**To do:** Return the data. Every word must match.

**Material for this exercise:**

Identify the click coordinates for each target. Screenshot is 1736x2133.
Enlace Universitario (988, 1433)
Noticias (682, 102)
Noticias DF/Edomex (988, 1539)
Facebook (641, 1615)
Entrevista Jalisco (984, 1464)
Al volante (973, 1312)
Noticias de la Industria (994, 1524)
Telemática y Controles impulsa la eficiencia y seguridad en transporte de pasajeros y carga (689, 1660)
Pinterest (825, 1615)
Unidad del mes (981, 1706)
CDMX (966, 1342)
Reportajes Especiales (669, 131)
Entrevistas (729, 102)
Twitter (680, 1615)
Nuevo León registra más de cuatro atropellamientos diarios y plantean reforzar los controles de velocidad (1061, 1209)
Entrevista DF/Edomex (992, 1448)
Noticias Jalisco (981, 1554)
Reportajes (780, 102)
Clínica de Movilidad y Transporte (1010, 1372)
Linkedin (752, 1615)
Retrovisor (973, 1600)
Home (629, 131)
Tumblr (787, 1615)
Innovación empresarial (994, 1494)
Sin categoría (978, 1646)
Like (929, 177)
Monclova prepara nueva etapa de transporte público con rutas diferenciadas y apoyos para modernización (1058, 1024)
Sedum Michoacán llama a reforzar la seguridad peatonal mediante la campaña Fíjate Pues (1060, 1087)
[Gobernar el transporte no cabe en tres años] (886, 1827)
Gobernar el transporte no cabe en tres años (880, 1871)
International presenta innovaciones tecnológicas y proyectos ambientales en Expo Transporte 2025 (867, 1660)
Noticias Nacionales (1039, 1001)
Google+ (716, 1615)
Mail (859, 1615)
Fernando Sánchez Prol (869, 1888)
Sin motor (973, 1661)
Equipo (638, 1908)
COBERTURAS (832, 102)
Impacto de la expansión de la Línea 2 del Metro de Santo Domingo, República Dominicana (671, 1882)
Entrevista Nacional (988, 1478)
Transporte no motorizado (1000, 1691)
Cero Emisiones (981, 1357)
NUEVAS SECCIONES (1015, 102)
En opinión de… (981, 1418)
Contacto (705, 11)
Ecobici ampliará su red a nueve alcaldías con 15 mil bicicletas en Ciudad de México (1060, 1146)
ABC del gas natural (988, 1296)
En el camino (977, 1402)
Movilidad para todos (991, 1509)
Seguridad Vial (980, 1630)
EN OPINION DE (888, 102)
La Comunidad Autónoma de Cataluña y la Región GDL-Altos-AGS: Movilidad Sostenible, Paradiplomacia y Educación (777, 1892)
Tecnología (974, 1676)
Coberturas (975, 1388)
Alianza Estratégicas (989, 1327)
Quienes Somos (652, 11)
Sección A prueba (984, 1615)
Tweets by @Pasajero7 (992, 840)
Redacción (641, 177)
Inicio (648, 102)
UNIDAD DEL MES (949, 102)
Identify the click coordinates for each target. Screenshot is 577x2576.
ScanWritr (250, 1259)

**Solved problem:**
Identify the click coordinates for each target. Screenshot is 1736x2133.
Enlace Universitario (988, 1433)
Noticias (682, 102)
Noticias DF/Edomex (988, 1539)
Facebook (641, 1615)
Entrevista Jalisco (984, 1464)
Al volante (973, 1312)
Noticias de la Industria (994, 1524)
Telemática y Controles impulsa la eficiencia y seguridad en transporte de pasajeros y carga (689, 1660)
Pinterest (825, 1615)
Unidad del mes (981, 1706)
CDMX (966, 1342)
Reportajes Especiales (669, 131)
Entrevistas (729, 102)
Twitter (680, 1615)
Nuevo León registra más de cuatro atropellamientos diarios y plantean reforzar los controles de velocidad (1061, 1209)
Entrevista DF/Edomex (992, 1448)
Noticias Jalisco (981, 1554)
Reportajes (780, 102)
Clínica de Movilidad y Transporte (1010, 1372)
Linkedin (752, 1615)
Retrovisor (973, 1600)
Home (629, 131)
Tumblr (787, 1615)
Innovación empresarial (994, 1494)
Sin categoría (978, 1646)
Like (929, 177)
Monclova prepara nueva etapa de transporte público con rutas diferenciadas y apoyos para modernización (1058, 1024)
Sedum Michoacán llama a reforzar la seguridad peatonal mediante la campaña Fíjate Pues (1060, 1087)
[Gobernar el transporte no cabe en tres años] (886, 1827)
Gobernar el transporte no cabe en tres años (880, 1871)
International presenta innovaciones tecnológicas y proyectos ambientales en Expo Transporte 2025 (867, 1660)
Noticias Nacionales (1039, 1001)
Google+ (716, 1615)
Mail (859, 1615)
Fernando Sánchez Prol (869, 1888)
Sin motor (973, 1661)
Equipo (638, 1908)
COBERTURAS (832, 102)
Impacto de la expansión de la Línea 2 del Metro de Santo Domingo, República Dominicana (671, 1882)
Entrevista Nacional (988, 1478)
Transporte no motorizado (1000, 1691)
Cero Emisiones (981, 1357)
NUEVAS SECCIONES (1015, 102)
En opinión de… (981, 1418)
Contacto (705, 11)
Ecobici ampliará su red a nueve alcaldías con 15 mil bicicletas en Ciudad de México (1060, 1146)
ABC del gas natural (988, 1296)
En el camino (977, 1402)
Movilidad para todos (991, 1509)
Seguridad Vial (980, 1630)
EN OPINION DE (888, 102)
La Comunidad Autónoma de Cataluña y la Región GDL-Altos-AGS: Movilidad Sostenible, Paradiplomacia y Educación (777, 1892)
Tecnología (974, 1676)
Coberturas (975, 1388)
Alianza Estratégicas (989, 1327)
Quienes Somos (652, 11)
Sección A prueba (984, 1615)
Tweets by @Pasajero7 (992, 840)
Redacción (641, 177)
Inicio (648, 102)
UNIDAD DEL MES (949, 102)
Identify the click coordinates for each target. Screenshot is 577x2576.
ScanWritr (250, 1259)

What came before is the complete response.